Instructions to follow:
Look through the lines below for the word "each", and copy every line that has it.

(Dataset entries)
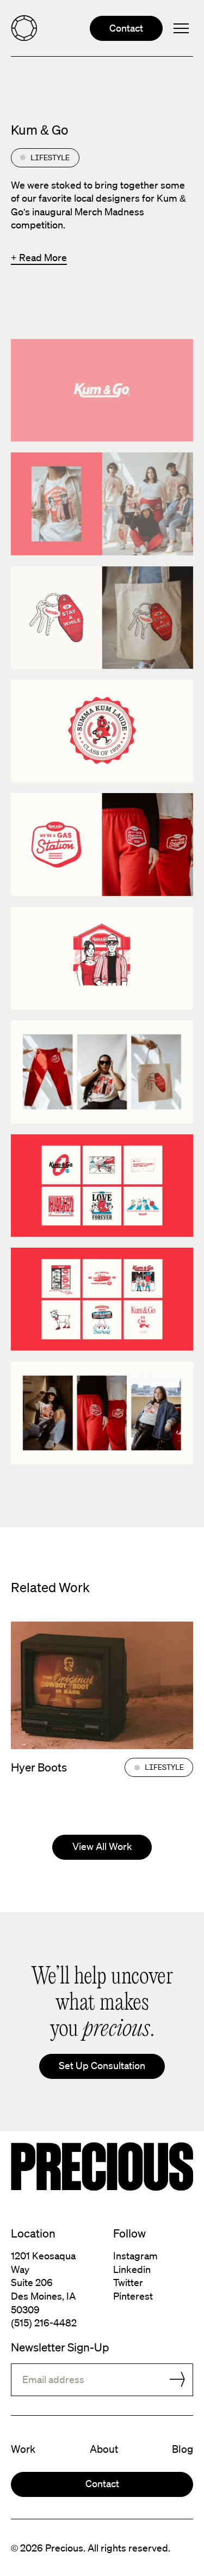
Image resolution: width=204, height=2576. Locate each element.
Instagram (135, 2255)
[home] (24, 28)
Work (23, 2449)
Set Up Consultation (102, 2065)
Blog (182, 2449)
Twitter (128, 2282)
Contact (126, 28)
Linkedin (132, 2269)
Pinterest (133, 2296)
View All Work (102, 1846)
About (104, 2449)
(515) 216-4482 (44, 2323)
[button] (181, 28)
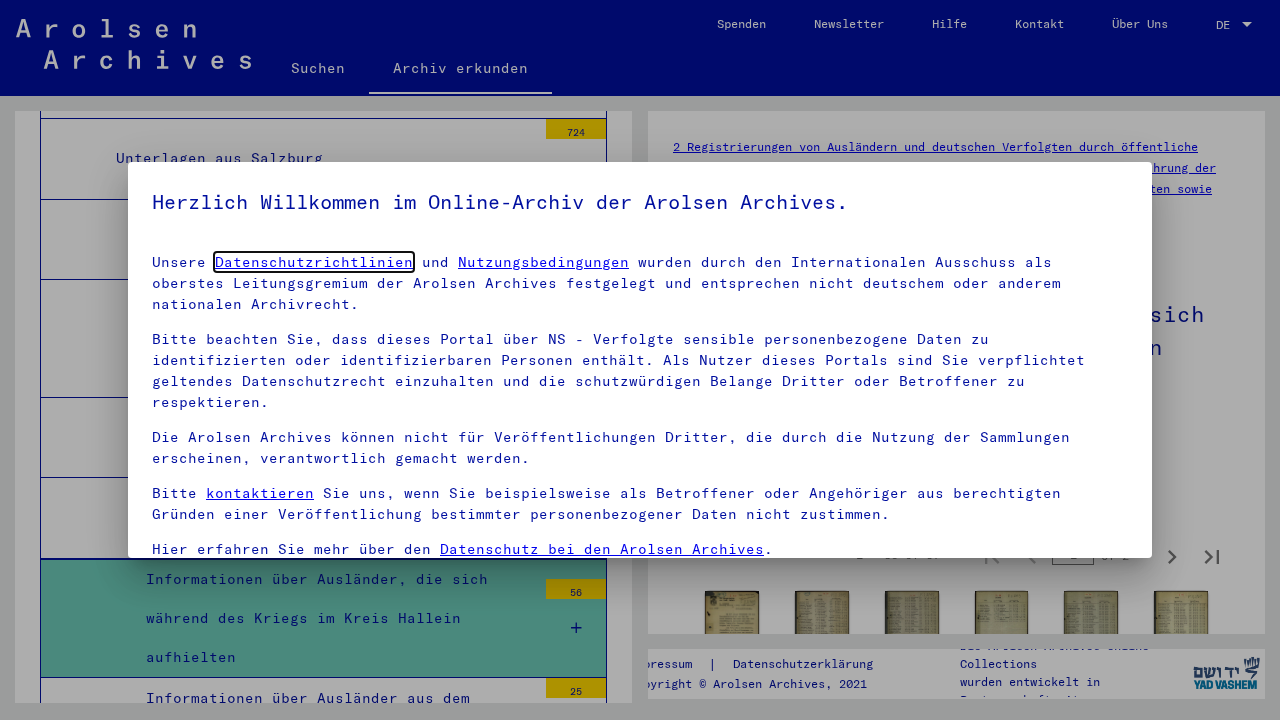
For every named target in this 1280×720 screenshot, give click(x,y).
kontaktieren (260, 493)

---

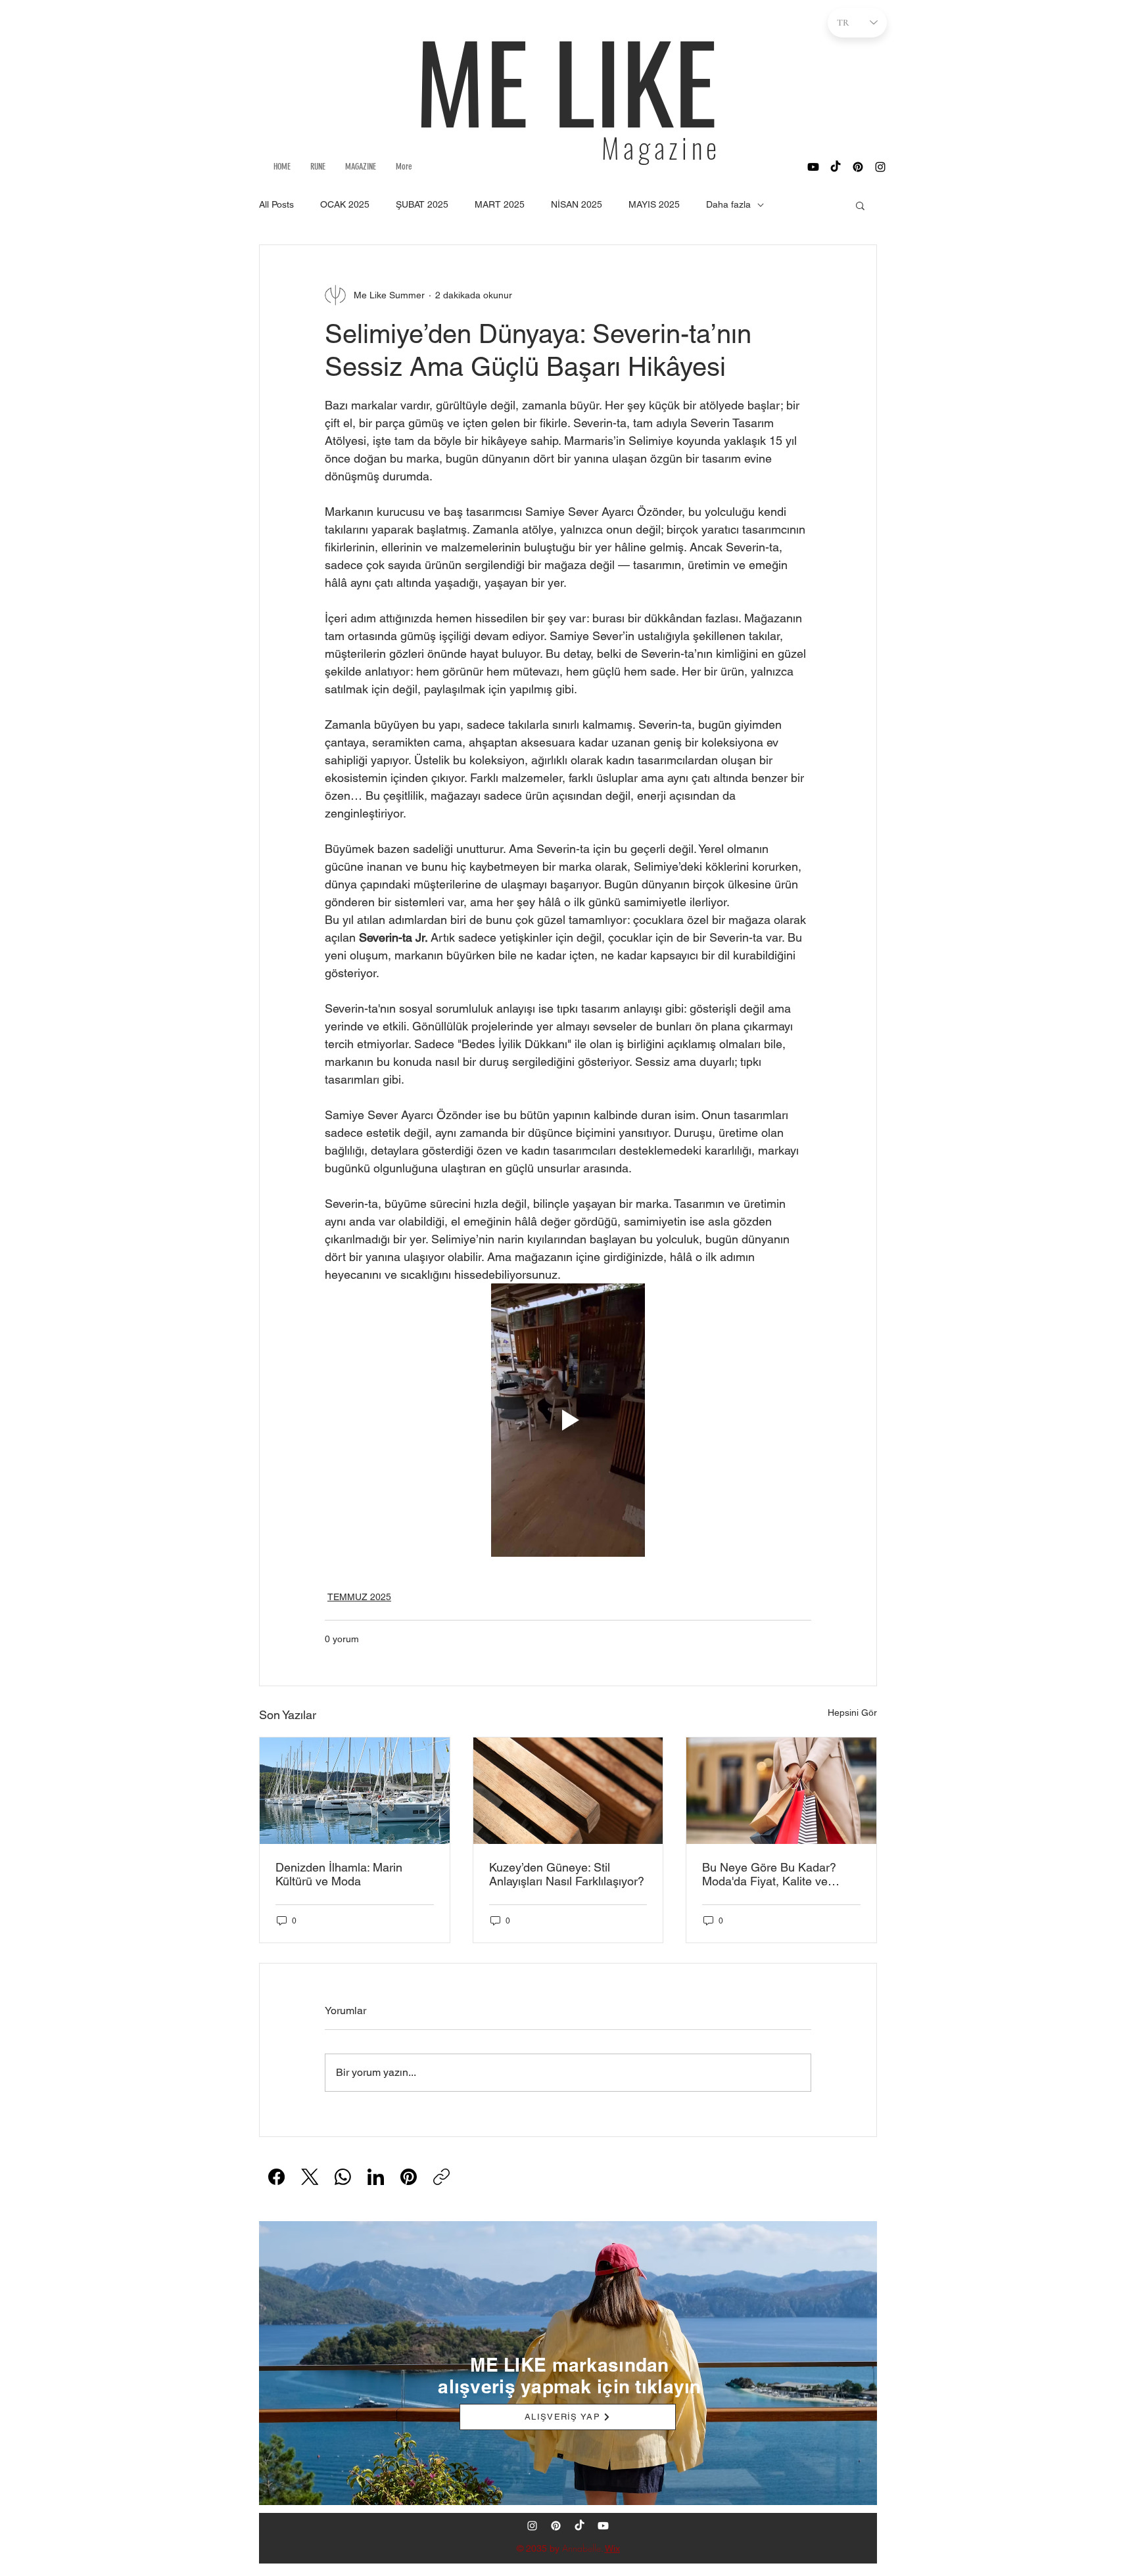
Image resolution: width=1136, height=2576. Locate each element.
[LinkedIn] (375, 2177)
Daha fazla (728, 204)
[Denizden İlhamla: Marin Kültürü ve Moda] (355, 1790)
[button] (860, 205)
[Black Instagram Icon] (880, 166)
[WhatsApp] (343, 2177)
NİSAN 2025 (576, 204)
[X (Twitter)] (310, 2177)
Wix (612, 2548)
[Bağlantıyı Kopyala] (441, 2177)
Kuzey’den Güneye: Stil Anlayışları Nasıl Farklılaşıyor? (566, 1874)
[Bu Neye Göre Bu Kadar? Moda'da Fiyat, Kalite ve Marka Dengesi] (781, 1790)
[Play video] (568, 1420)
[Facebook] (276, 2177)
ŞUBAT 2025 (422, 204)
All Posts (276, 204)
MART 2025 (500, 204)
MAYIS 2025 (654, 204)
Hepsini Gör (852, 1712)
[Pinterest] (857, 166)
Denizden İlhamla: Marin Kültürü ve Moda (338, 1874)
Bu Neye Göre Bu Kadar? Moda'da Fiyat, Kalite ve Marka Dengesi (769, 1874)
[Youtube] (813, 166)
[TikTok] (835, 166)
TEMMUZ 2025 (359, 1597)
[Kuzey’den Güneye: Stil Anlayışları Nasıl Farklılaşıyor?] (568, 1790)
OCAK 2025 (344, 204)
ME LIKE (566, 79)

Reply:
Image resolution: width=204, height=2576. Locate each element.
Image resolution: width=1136, height=2576. Locate each element.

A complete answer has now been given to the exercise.